(Document passage):
((
Given the time constraints and the variety of tasks involved, the kids had to collaborate and rely on each other to ensure that the puzzles, props, and story formed a cohesive whole. One of Hadani and Jaeger’s suggested strategies for promoting collaboration was providing “project-based opportunities that are structured to avoid merely splitting of tasks in favor of sharing and co-creating.” Given the number of participants and the amount and variety of work that needed to be accomplished, logistically, we had to split participants into multiple groups, each with a different purpose or task. However, each group had to work together to achieve their individual objectives, and all of the groups fed into the same shared goal.
A good example was a puzzle that involved a robot maze. Using grant money, we purchased Dash and Dot, a set of programmable robots. The group working on the puzzle first worked together to program the robots so that by pushing buttons on Dot, Dash would move. At subsequent meetings, they determined how wide the maze paths had to be for Dash to be able to move easily, designed several iterations of the maze on paper, measured out and colored in where the walls would be, and painted the maze. At every step, they worked on these tasks together. Sometimes this was out of necessity (it’s pretty hard to use a chalk line alone), but mostly they were doing tasks together that they could have done individually. This allowed them to problem solve, share ideas, and create something better together.
))
(Complete the following):
**1)** Repeat the collaboration passage word for word, starting at "Given the time" and ending at "same shared goal.".
**2)** According to the collaboration passage, what tasks did the robot maze group carry out at the meetings after programming the robots?
The listing after this point has no connection to the collaboration passage.

(Supplied records):
((
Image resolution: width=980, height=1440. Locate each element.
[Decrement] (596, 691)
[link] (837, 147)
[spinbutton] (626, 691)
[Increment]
))
(Answers to the problems):
**1)**
Given the time constraints and the variety of tasks involved, the kids had to collaborate and rely on each other to ensure that the puzzles, props, and story formed a cohesive whole. One of Hadani and Jaeger’s suggested strategies for promoting collaboration was providing “project-based opportunities that are structured to avoid merely splitting of tasks in favor of sharing and co-creating.” Given the number of participants and the amount and variety of work that needed to be accomplished, logistically, we had to split participants into multiple groups, each with a different purpose or task. However, each group had to work together to achieve their individual objectives, and all of the groups fed into the same shared goal.

**2)**
- Determined how wide the maze paths had to be for Dash to move easily
- Designed several iterations of the maze on paper
- Measured out and colored in where the walls would be
- Painted the maze